The main issues seem to be that the Julia collector is very aggressive in grabbing memory and not letting it go, and in not adjusting to changing conditions on the machine, such as running out of memory, or other processes starting up and using the memory.

In very tight loops, there just might not be enough memory allocation calls for Julia to do enough gc steps and so memory just gets filled up.

Hopefully that will all improve with time, but every now and again, when there is a gc issue like this, manually inserting gc() calls seems to be the only solution.

If the example is simple enough, we could pass it to the Julia people to help them with gc tuning. But we'd first need to check that we are actually counting all the memory used.

thofma · 2020-02-21T15:28:17Z

It's not that julia is not able to reclaim the memory, but it seems that the garbage collector thinks that there is no need to reclaim it at this point.

At the moment, there is also no way to limit the memory used by julia, see https://discourse.julialang.org/t/limit-julia-memory/34409 and JuliaLang/julia#17987.

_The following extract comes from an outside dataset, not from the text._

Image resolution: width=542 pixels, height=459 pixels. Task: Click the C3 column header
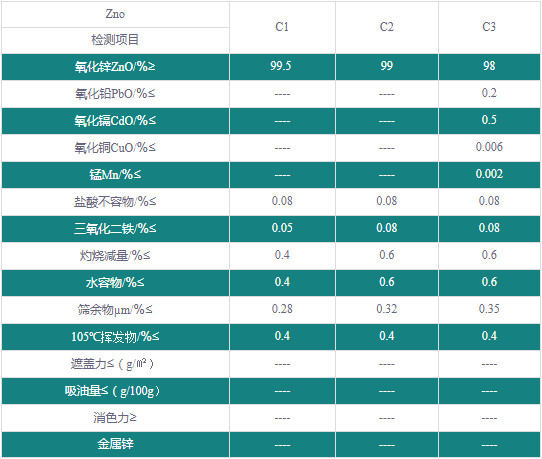tap(489, 27)
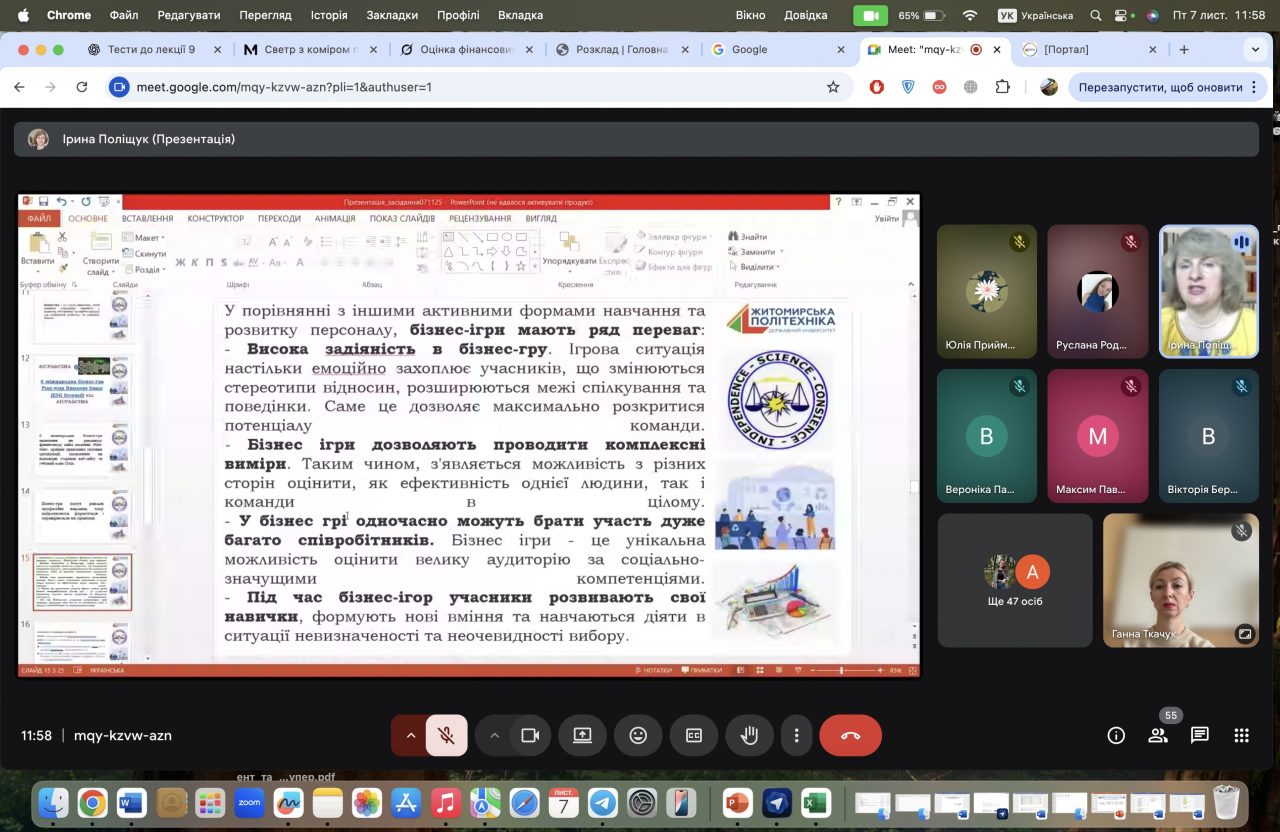Show the participants list icon

tap(1158, 736)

wbhart · 2020-02-21T15:33:17Z

If your code uses multivariate division or GCD then flintlib/flint#619 could explain it, for example.

wbhart · 2020-02-21T15:35:05Z

We should also valgrind the relevant Flint tests.

Are all the computations using Flint's fq?

defeo · 2020-02-21T15:51:27Z

If your code uses multivariate division or GCD then flintlib/flint#619 could explain it, for example.

No multivariates. It only uses prime fields and polynomials over them

Are all the computations using Flint's fq?

I have the same problem with GaloisField and with FiniteField.

If the example is simple enough, we could pass it to the Julia people to help them with gc tuning. But we'd first need to check that we are actually counting all the memory used.

It is definitely not that simple. It's a full implementation of CSIDH. Individual benchmarks on the subroutines (EC arithmetic, isogeny computations) do not fill the memory. Only the full algorithm does.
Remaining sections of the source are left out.